#### TEXT BLOCK
* * * *

The calendar page has turned and 2024 is here. Before we get too far down the road, be sure to check out these changes around retirement savings.

Every so often the federal government approves changes to the contribution limits for tax-advantaged retirement plans. Staying up to date on these changes is important so you know how you and your future could be impacted. We’ve outlined some of them below but, as always, be sure to check with your financial advisor for a more comprehensive review.

  1. Changes affecting retirement contributions in 2024

    You may choose to automate your contributions to your retirement fund and then just forget about them. That’s okay! But take a moment to review these changes with a financial advisor to see if they could affect your savings goals. You may decide to make some adjustments.

    • The annual contribution limit for 401(k), 403(b) and most 457 plans, as well as the government’s Thrift Savings Plan, increased by $500, from $22,500 to $23,000. Those ages 50 and older can save an additional $7,500 per year in catch-up contributions.
    • The annual contribution limit for a traditional IRA also increased by $500, from $6,500 to $7,000. The catch-up contribution for those ages 50 and older is an additional $1,000.

* * * *

#### SUPPLIED INFORMATION

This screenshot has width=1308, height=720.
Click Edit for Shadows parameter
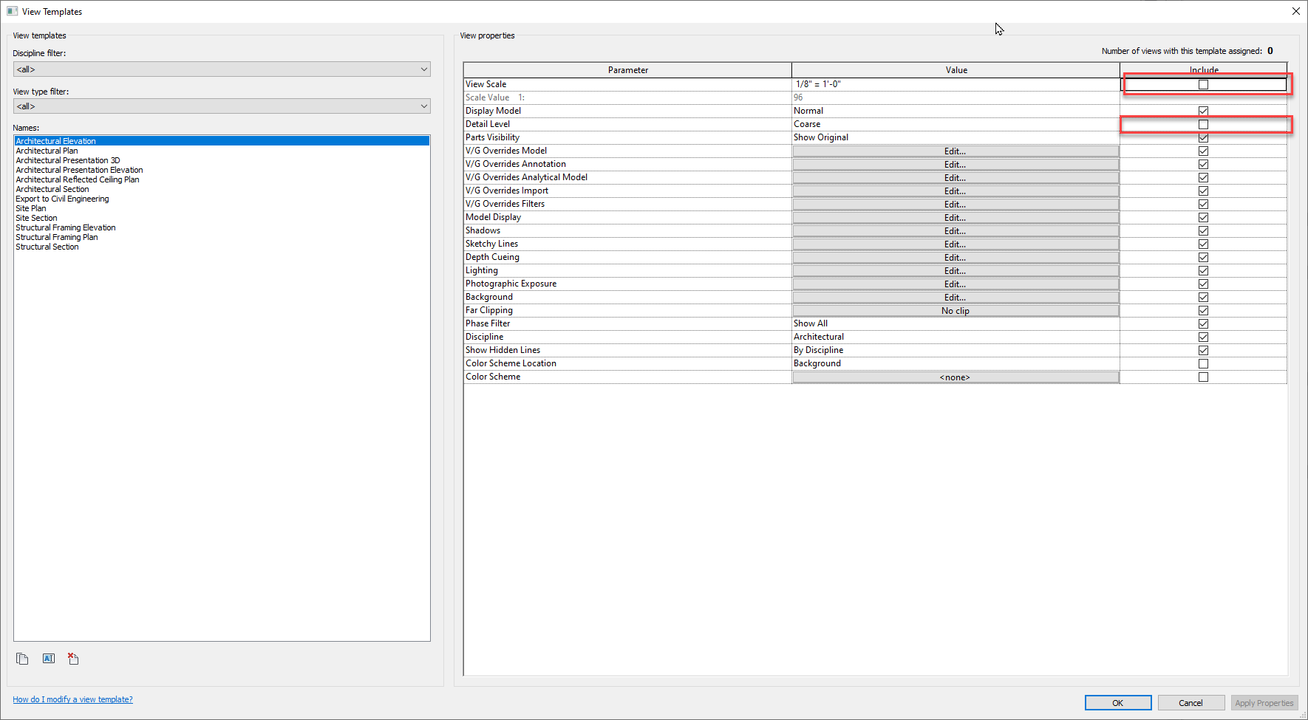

* * * *

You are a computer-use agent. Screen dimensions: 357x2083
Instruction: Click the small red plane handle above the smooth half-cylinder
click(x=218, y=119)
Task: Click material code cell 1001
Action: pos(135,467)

* * * *

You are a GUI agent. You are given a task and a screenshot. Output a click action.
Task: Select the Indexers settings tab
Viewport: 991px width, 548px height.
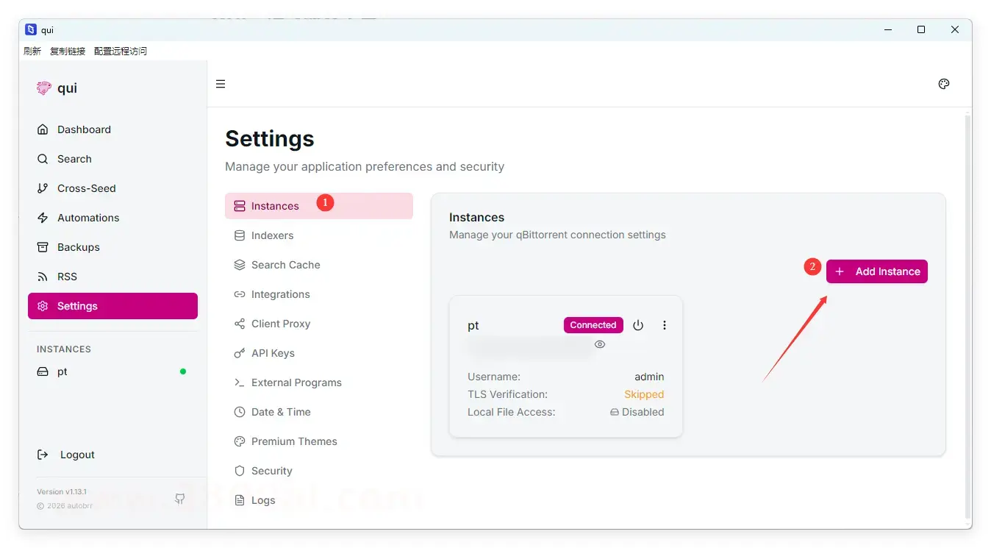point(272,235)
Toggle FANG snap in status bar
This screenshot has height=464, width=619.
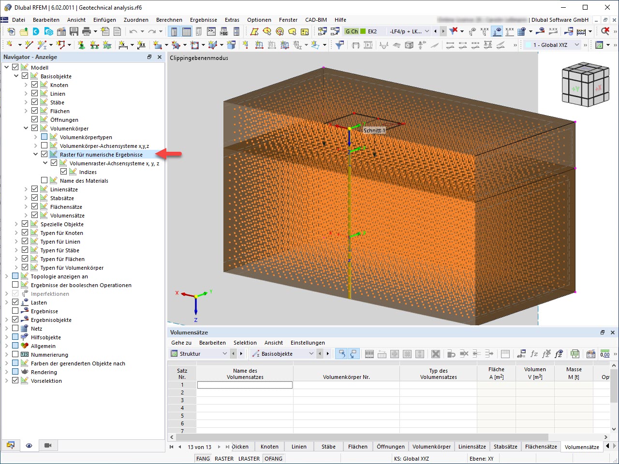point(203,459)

* * * *

#### WRITTEN TASKS
a) Answer these about the text on 2024 retirement savings changes, one line each:
(i) What is the new annual contribution limit for 401(k) plans, and by how much did it rise?
(ii) How much extra can people ages 50 and older put into a traditional IRA as a catch-up contribution?
(iii) Whom does the text say to check with for a more comprehensive review?
b) Shorten the paragraph starting "Every so often the federal government" in the text on 2024 retirement savings changes, keeping its main facts.

#### RESULTS FOR EACH TASK
a)
(i) $23,000, a rise of $500.
(ii) An additional $1,000.
(iii) A financial advisor.

b) The federal government periodically changes contribution limits for tax-advantaged retirement plans, and it's important to stay current so you know how they could affect you and your future. Some of the changes are outlined below, but a financial advisor can give a more comprehensive review.